Pero la trayectoria de este Contralor parece estar en abierta oposición a la filosofía del buen burócrata. Es como si se hubiese rebelado: todo indica que tiene una agenda. Su entrevistadel sábado 15 de diciembre en El Mercurio, criticada transversalmente por izquierda y derecha, retrata a un personaje que anda más bien en busca de fama. Y eso está lejos de ser todo. Su dictamen que restringía la objeción de conciencia institucional en casos de aborto, equiparando órganos estatales con hospitales y clínicas de la sociedad civil subsidiadas, buscó zanjar la gran discusión política de los últimos años: el sentido de lo público. Es decir, en un par de párrafos resolvió la pregunta por cuánto aportan las comunidades y sus asociaciones a lo público. Su respuesta fue: muy poco. El paradigma de lo público, nos dijo, es el Estado. Esta discusión, crucial para el país, no está para ser resuelta por un funcionario como él. Dicho en el lenguaje de los abogados, no es ni lo que la Constitución ni la ley le exigen. Sobre su derrota 8-0 en los tribunales a propósito del despido de la subcontralora Dorothy Pérez ya no hay mucho más que decir, salvo sumarlo a la lista de aquello en que se ha sobrepasado en sus funciones.

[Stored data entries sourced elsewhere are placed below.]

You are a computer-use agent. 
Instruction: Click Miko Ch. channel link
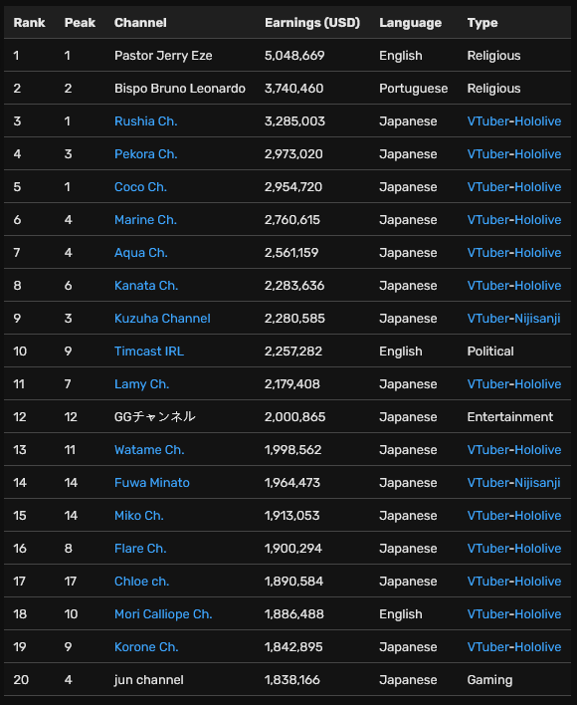click(x=138, y=515)
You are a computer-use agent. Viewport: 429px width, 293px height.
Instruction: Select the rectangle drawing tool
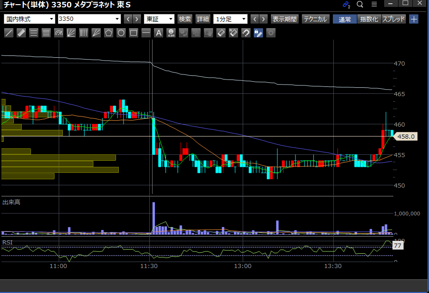point(134,33)
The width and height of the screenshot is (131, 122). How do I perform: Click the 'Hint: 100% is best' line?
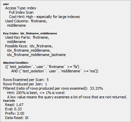36,93
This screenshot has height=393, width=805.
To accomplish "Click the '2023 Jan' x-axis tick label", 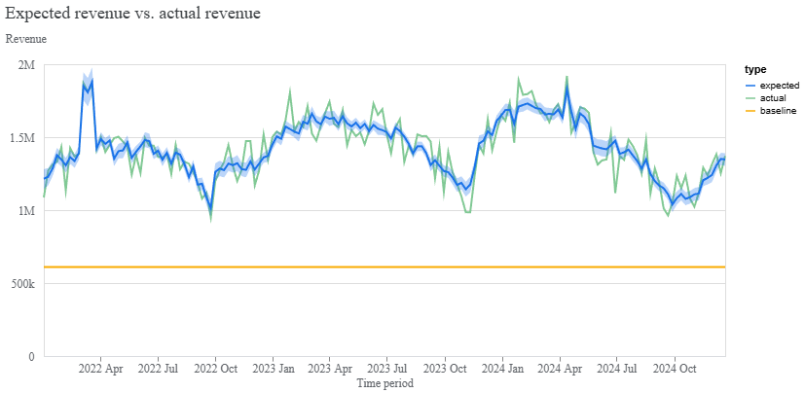I will 274,369.
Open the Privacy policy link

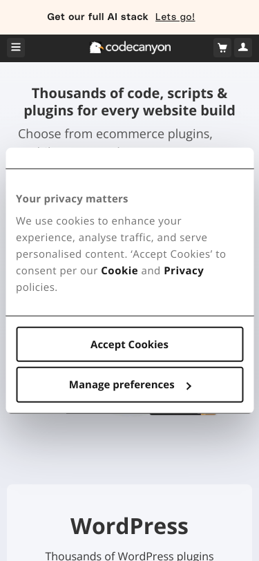pyautogui.click(x=184, y=271)
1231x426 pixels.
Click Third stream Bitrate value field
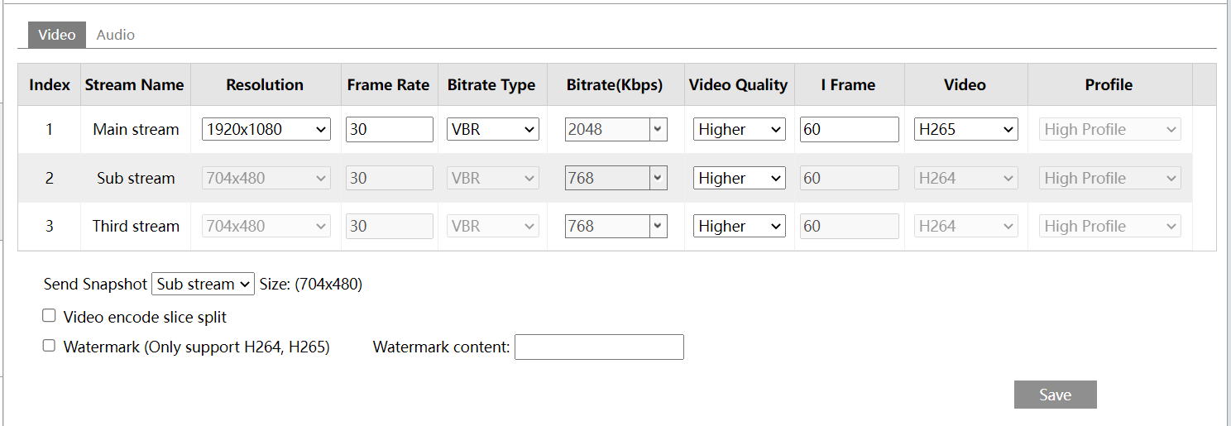607,226
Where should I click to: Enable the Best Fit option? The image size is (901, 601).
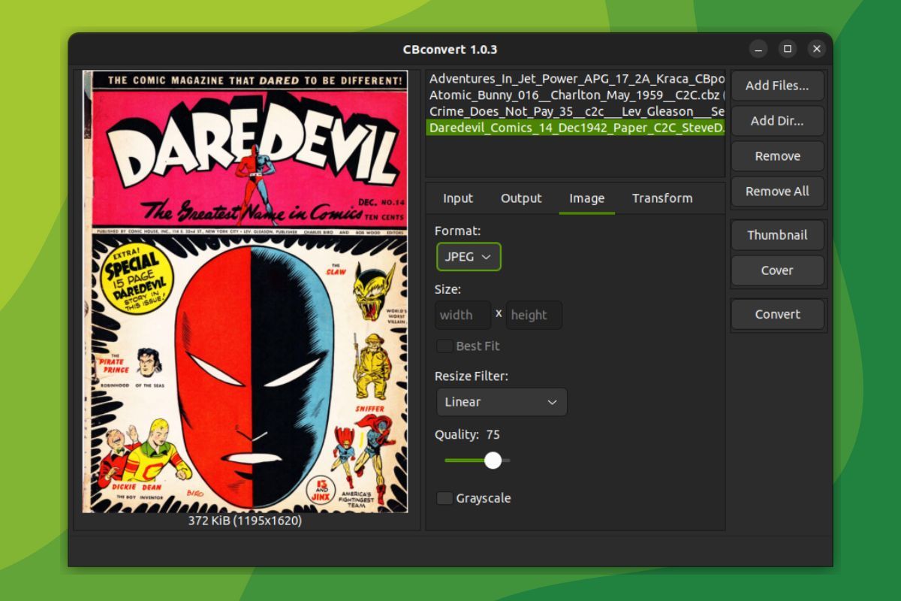444,346
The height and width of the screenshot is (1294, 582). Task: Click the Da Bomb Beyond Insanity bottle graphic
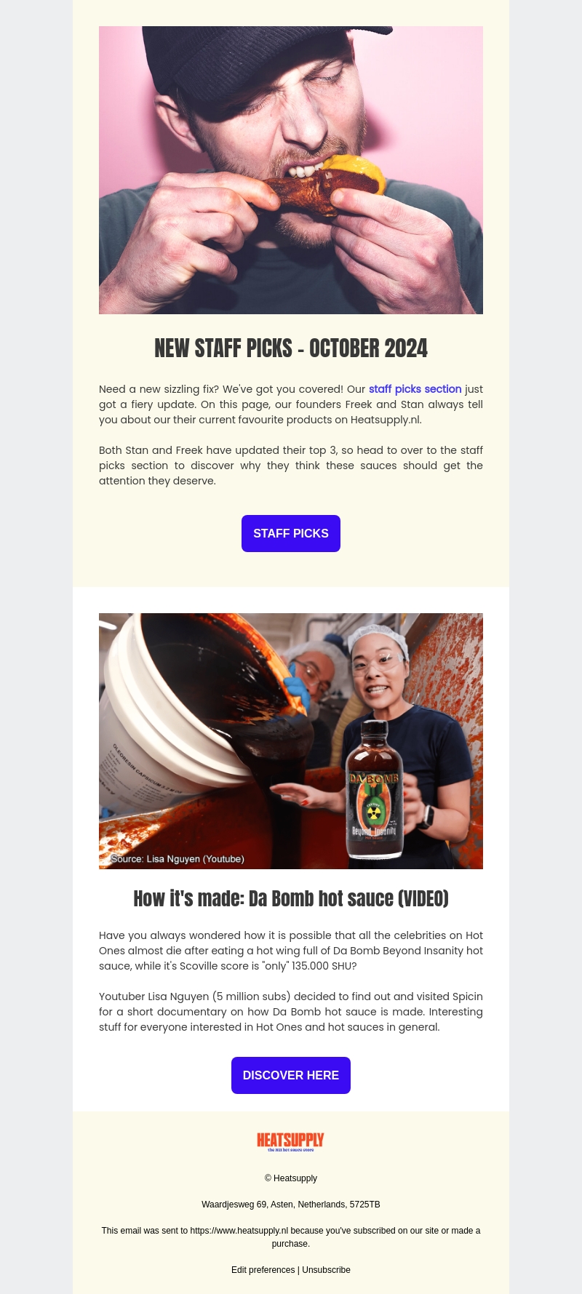click(374, 789)
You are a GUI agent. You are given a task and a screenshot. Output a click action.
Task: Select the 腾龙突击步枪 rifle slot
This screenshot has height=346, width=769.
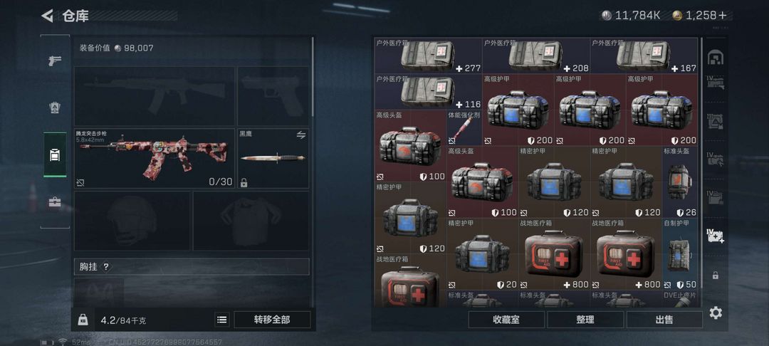coord(155,158)
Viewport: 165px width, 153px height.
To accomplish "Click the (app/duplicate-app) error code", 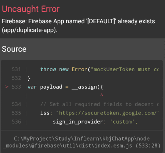I will pos(30,30).
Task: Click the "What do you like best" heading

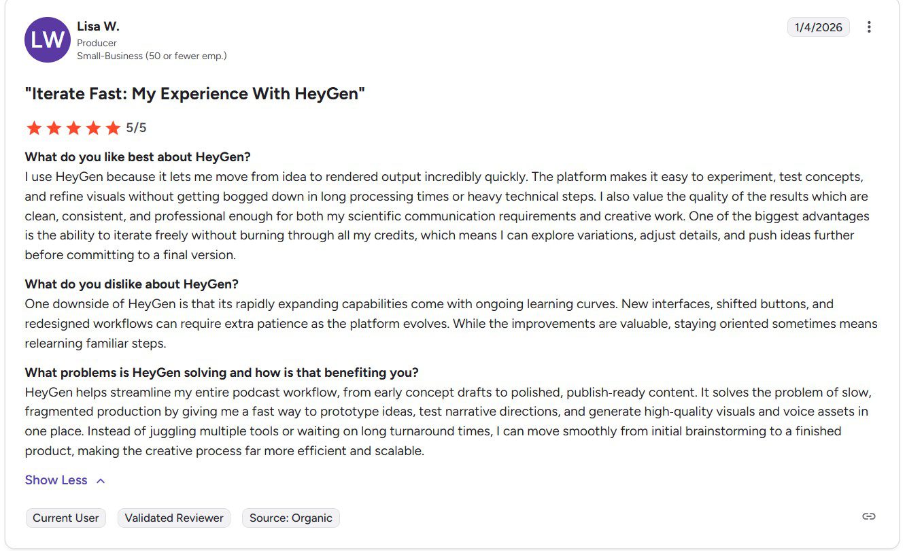Action: click(x=137, y=156)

Algunos dirán que aquí falló el diseño institucional, y el Gobierno parece estar pensando en esto al anunciar una posible reforma. Pero ni siquiera el más agudo y sólido diseño, como por ejemplo el recogido en El federalistacuya traducción será prontamente publicada en Chile por el IES—, es capaz de prever todo. La institucionalidad tiene límites inherentes, y allí donde sus resguardos no llegan empiezan las virtudes del funcionario. Ni el mejor diseño puede reemplazar la continencia, la opacidad, el rechazo a la arbitrariedad y la fidelidad al derecho. Quien lo entendió muy bien fue Pedro Prado, Premio Nacional de Literatura de 1949. En su novela Un juez rural, narra la historia de un juez que, luego de ver que cometió errores, renuncia a su cargo para dedicarse a una vida extrañamente contemplativa. Detrás de la melancolía y paseos por el campo encontramos el espíritu que hoy necesitamos del funcionario estatal. Esa cautela en el ejercicio del poder, esa conciencia de que la autoridad es algo tan necesario como peligroso, y que su lugar allí es siempre de tránsito, pues lo que custodia es más grande que él: estaba antes de que naciera y lo estará mucho después de nuestros días.